What the kid did is obviously irresponsible to the point of criminality, but a commeasurate sentence would be measured in months, not decades. (In addition to the separate sentence for possession, of course.)

We spend FORTY FUCKING BILLION $ A YEAR on this stupidity.

In this case- slap their wrists, give them probation, and tell them to never do it again, or you’re really going to Prison.

Hear, hear!

I second the idea of “what happens when one of these folks has a drug test for their job?”, as well as the “what if someone had been allergic?”

Hell, what’s the maximum sentence for “contaminating food”, or slipping someone roofies? That might be a better guideline.

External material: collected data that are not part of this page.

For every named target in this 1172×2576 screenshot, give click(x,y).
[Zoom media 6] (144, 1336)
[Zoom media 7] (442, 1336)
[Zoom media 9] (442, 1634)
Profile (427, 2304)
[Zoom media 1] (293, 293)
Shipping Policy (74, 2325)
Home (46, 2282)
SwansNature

Again, this isn’t about drugs, it’s about slipping an unknown substance to unsuspecting people. Jesus!

Yes, twenty years is far too much, but this shouldn’t be a slap on the wrist, either.

No, we don’t. We spend $40 billion a year stopping people from using drugs consensually. Most folks around here are against the so-called “War on Drugs” because we generally feel that people have the right to use drugs - at least some of them - in the privacy of their own homes. Don’t confuse that issue with this - not even the most hard-core pot activist is calling for people to be secretly administered the drug. If you think that those of us who are opposed to the drug war are opposed because we like to see kids hiding weed in food they give to their teachers, you’re mightily confused. Any loosening of drug laws should certainly not apply to people sneaking them into others’ food.

Don’t damage the reputation of people working to stop the drug war by trying to defend these kids’ actions.